==== INPUT DATA ====
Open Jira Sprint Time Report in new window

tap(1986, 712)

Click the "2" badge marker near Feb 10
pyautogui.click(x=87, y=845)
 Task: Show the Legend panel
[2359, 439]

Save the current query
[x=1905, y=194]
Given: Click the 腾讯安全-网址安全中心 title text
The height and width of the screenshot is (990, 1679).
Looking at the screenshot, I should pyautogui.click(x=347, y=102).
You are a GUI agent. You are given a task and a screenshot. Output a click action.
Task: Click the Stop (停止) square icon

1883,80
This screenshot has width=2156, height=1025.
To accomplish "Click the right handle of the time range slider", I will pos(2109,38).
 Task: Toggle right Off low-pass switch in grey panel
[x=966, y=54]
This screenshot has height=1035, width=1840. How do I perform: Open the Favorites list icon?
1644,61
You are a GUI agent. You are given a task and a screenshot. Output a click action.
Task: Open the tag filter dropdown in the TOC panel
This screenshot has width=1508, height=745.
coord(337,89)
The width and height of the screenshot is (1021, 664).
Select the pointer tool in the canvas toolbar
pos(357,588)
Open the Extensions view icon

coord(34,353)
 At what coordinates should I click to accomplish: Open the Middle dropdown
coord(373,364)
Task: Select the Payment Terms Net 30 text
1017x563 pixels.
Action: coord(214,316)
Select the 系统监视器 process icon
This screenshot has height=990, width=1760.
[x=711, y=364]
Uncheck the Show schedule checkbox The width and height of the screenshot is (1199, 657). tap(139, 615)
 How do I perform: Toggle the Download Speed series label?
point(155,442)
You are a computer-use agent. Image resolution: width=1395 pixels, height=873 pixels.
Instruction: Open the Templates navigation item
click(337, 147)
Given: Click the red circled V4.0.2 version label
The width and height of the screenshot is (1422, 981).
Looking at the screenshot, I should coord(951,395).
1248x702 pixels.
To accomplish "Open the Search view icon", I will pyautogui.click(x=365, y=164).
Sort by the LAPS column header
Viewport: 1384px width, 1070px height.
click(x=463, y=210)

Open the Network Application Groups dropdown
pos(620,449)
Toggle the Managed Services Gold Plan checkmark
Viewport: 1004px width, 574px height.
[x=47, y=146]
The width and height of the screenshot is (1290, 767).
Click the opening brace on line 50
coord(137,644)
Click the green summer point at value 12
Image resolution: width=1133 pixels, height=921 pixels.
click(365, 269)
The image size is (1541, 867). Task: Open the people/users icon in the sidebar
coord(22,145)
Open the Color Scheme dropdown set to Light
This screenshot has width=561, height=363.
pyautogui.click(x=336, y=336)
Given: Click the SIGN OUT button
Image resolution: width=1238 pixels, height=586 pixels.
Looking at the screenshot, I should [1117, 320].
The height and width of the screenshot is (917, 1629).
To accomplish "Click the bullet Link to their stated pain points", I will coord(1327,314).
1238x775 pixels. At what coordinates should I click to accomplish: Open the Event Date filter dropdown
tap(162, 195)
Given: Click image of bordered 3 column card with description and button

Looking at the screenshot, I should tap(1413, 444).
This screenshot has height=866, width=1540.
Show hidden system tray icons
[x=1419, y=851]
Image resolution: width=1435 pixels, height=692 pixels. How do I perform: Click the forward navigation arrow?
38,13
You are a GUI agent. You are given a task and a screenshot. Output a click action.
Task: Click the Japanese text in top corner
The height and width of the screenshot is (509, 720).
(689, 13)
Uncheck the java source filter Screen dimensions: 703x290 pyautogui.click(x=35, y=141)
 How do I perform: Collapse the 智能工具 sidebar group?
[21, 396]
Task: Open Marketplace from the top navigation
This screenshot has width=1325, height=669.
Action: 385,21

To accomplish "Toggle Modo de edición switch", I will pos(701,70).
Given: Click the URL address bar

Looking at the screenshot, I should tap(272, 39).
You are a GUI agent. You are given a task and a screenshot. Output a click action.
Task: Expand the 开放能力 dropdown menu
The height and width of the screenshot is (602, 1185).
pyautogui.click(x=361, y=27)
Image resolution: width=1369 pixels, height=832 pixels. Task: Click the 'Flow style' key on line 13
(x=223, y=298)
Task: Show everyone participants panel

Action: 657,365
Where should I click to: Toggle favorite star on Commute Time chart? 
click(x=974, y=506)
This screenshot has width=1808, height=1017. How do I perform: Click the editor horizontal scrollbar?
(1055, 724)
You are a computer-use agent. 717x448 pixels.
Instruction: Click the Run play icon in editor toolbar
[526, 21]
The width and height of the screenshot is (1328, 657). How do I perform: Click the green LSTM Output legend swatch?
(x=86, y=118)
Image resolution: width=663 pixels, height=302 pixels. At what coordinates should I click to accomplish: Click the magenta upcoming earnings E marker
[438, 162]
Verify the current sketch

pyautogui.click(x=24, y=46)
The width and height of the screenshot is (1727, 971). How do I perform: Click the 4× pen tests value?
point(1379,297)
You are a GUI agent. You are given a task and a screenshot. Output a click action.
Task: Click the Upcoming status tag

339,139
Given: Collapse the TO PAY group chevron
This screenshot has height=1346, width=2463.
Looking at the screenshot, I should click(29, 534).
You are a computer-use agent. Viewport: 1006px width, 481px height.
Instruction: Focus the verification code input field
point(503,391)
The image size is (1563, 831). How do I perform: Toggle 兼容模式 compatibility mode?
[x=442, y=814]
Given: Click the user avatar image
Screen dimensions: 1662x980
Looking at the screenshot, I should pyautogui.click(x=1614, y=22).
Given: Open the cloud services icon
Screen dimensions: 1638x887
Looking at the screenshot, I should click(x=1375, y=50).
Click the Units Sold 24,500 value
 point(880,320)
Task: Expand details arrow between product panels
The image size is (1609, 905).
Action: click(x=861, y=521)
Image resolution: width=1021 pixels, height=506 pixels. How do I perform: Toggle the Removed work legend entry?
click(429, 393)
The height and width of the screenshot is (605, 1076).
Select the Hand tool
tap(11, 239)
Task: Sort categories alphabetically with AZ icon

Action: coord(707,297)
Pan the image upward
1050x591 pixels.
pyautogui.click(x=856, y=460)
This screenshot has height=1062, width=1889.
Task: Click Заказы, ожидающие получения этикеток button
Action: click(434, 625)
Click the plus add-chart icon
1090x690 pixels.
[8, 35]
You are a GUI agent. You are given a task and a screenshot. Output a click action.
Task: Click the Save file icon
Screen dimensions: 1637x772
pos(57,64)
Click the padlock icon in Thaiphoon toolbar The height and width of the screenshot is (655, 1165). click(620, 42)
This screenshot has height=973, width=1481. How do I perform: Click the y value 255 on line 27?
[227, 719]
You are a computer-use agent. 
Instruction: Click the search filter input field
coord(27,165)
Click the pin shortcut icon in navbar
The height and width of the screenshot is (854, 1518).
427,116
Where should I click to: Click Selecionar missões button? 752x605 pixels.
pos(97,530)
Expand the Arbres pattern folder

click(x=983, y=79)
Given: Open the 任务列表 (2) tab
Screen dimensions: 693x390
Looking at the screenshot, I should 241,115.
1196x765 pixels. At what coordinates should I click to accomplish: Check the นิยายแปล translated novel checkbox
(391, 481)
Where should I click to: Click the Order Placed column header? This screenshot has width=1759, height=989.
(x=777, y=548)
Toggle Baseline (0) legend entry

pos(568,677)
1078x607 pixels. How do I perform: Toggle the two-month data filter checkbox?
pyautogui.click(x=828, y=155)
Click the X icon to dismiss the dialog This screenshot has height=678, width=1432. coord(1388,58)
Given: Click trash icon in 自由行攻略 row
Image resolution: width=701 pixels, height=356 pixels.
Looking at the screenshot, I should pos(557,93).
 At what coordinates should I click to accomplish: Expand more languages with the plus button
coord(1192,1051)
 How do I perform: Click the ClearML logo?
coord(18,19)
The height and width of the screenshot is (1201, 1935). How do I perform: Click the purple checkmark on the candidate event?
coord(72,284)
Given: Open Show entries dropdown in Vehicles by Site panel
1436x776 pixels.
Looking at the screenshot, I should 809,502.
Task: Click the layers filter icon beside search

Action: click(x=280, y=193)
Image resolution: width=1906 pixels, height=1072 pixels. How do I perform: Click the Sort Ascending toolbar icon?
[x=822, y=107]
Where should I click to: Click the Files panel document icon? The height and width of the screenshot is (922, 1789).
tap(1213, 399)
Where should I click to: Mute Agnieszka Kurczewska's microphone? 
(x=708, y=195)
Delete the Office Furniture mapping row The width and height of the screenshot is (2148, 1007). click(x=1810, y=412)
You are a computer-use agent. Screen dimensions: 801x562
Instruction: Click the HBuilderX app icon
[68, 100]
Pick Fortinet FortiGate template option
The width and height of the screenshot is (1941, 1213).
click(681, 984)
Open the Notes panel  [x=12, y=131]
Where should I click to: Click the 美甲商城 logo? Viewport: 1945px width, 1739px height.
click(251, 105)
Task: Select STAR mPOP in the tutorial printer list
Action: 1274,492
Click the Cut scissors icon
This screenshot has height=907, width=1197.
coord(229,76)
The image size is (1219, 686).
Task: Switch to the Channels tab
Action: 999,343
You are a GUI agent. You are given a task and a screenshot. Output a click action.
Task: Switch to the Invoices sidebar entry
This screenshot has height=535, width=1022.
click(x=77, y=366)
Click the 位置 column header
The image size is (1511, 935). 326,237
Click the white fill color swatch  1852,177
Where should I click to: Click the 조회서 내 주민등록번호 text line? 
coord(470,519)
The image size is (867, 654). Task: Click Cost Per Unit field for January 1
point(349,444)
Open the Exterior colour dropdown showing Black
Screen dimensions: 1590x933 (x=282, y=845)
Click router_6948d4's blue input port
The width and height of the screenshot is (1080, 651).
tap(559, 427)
====
Pull out all lines from the entries above that include the word "computer".

● RESPONSE BELOW
You are a computer-use agent. Image resolution: width=1395 pixels, height=873 pixels.
You are a computer-use agent. 717x448 pixels.
You are a computer-use agent. Viewport: 1006px width, 481px height.
You are a computer-use agent. 
You are a computer-use agent. Screen dimensions: 801x562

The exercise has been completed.